| Study material |

_ _ _

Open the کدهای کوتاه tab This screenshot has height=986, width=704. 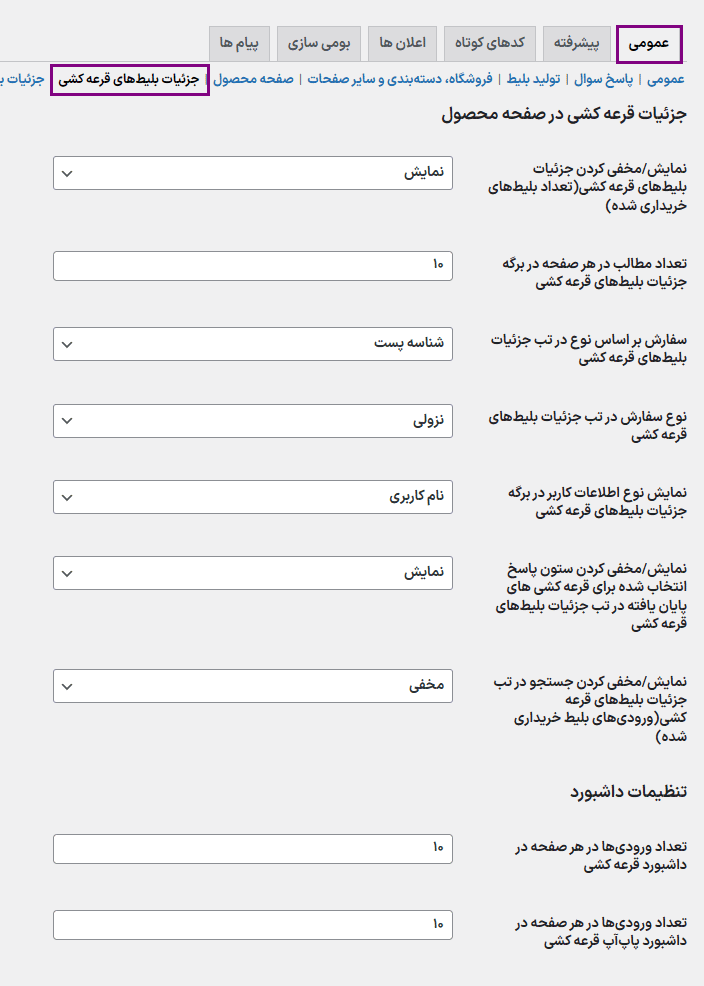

_ _ _

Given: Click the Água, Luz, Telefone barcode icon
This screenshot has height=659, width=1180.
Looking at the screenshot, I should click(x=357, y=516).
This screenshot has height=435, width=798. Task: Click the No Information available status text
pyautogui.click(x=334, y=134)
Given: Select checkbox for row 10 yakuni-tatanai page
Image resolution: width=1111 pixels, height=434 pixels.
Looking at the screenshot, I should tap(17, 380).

_ _ _

| Task prompt |
From the entries above, pull out each line that includes "Given".

| Written solution |
Given: Click the Água, Luz, Telefone barcode icon
Given: Select checkbox for row 10 yakuni-tatanai page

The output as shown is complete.